Plate motion is measured directly with the Global positioning satellite system (GPS).

Continental drift For more details on this topic, see Continental drift. Continental drift was one of many ideas about tectonics proposed in the late 19th and early 20th centuries. The theory has been superseded by and the concepts and data have been incorporated within plate tectonics.

By 1915 Alfred Wegener was making serious arguments for the idea with the first edition of The Origin of Continents and Oceans. In that book he noted how the east coast of South America and the west coast of Africa looked as if they were once attached. Wegener wasn't the first to note this (Francis Bacon, Benjamin Franklin and Snider-Pellegrini preceded him), but he was the first to marshal significant fossil and paleo-topographical and climatological evidence to support this simple observation. However, his ideas were not taken seriously by many geologists, who pointed out that there was no apparent mechanism for continental drift. Specifically they did not see how continental rock could plow through the much denser rock that makes up oceanic crust.

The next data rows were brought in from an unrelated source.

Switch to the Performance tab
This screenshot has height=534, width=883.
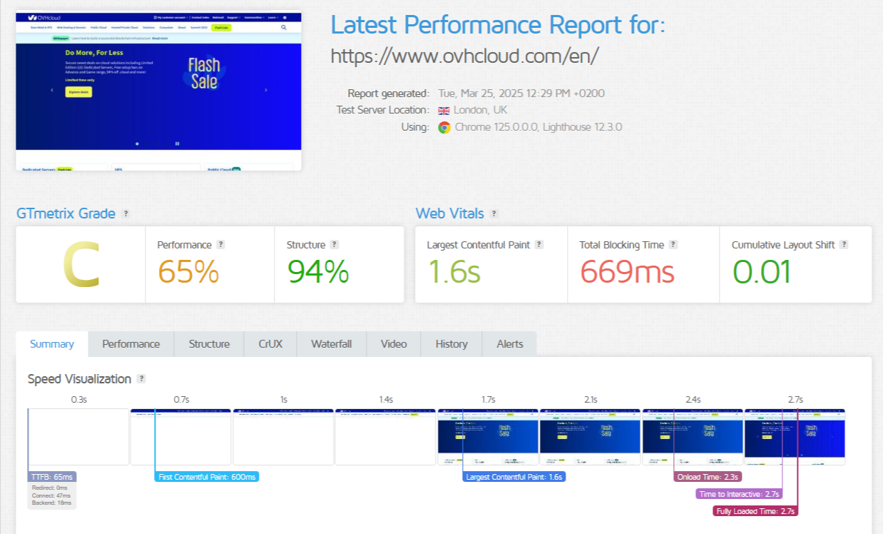point(131,344)
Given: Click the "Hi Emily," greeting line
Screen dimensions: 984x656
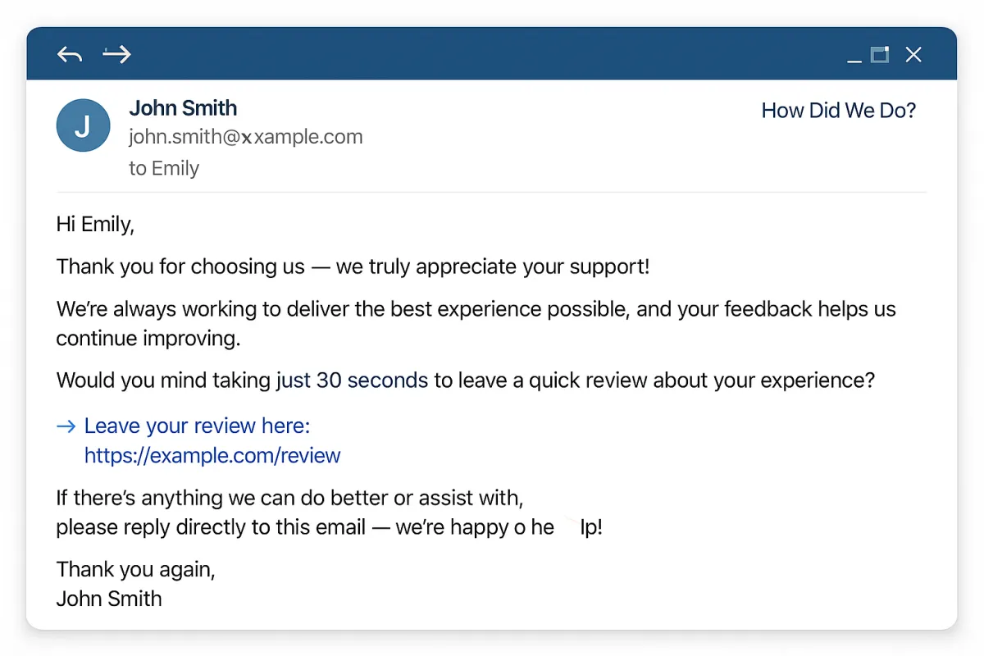Looking at the screenshot, I should pos(95,224).
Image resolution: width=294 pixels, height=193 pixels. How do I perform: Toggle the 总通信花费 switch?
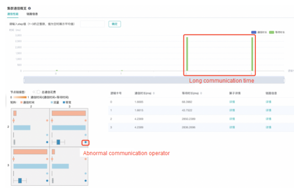tap(37, 92)
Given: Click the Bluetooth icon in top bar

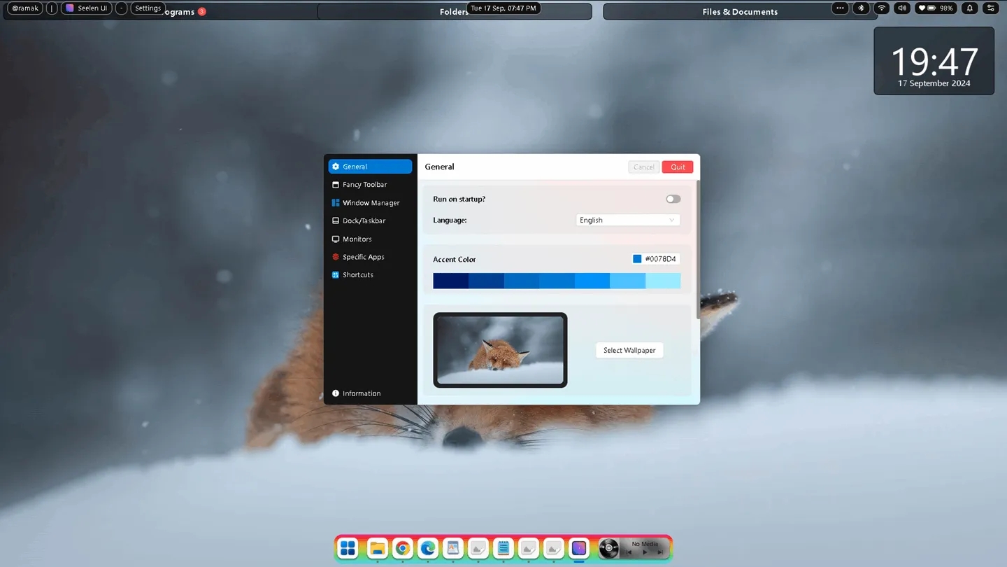Looking at the screenshot, I should pyautogui.click(x=862, y=8).
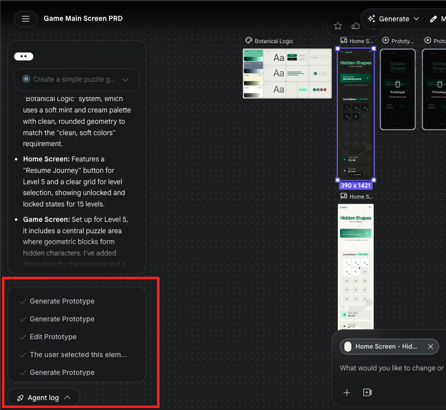Select 'The user selected this elem...' log entry
Image resolution: width=446 pixels, height=410 pixels.
coord(78,355)
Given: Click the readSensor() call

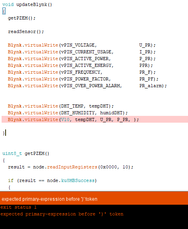Looking at the screenshot, I should tap(26, 31).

In 1947, a team of scientists led by Maurice Ewing utilizing the Woods Hole Oceanographic Institution’s research vessel Atlantis and an array of instruments, confirmed the existence of a rise in the central Atlantic Ocean, and found that the floor of the seabed beneath the layer of sediments consisted of basalt, not granite which was common on the continents. They also found that the oceanic crust was much thinner than continental crust. All these new findings raised important and intriguing questions. [3]

Beginning in the 1950s, scientists, using magnetic instruments (magnetometers) adapted from airborne devices developed during World War II to detect submarines, began recognizing odd magnetic variations across the ocean floor. This finding, though unexpected, was not entirely surprising because it was known that basalt -- the iron-rich, volcanic rock making up the ocean floor-- contains a strongly magnetic mineral (magnetite) and can locally distort compass readings. This distortion was recognized by Icelandic mariners as early as the late 18th century. More important, because the presence of magnetite gives the basalt measurable magnetic properties, these newly discovered magnetic variations provided another means to study the deep ocean floor. When newly formed rock cools, such magnetic materials recorded the Earth's magnetic field at the time.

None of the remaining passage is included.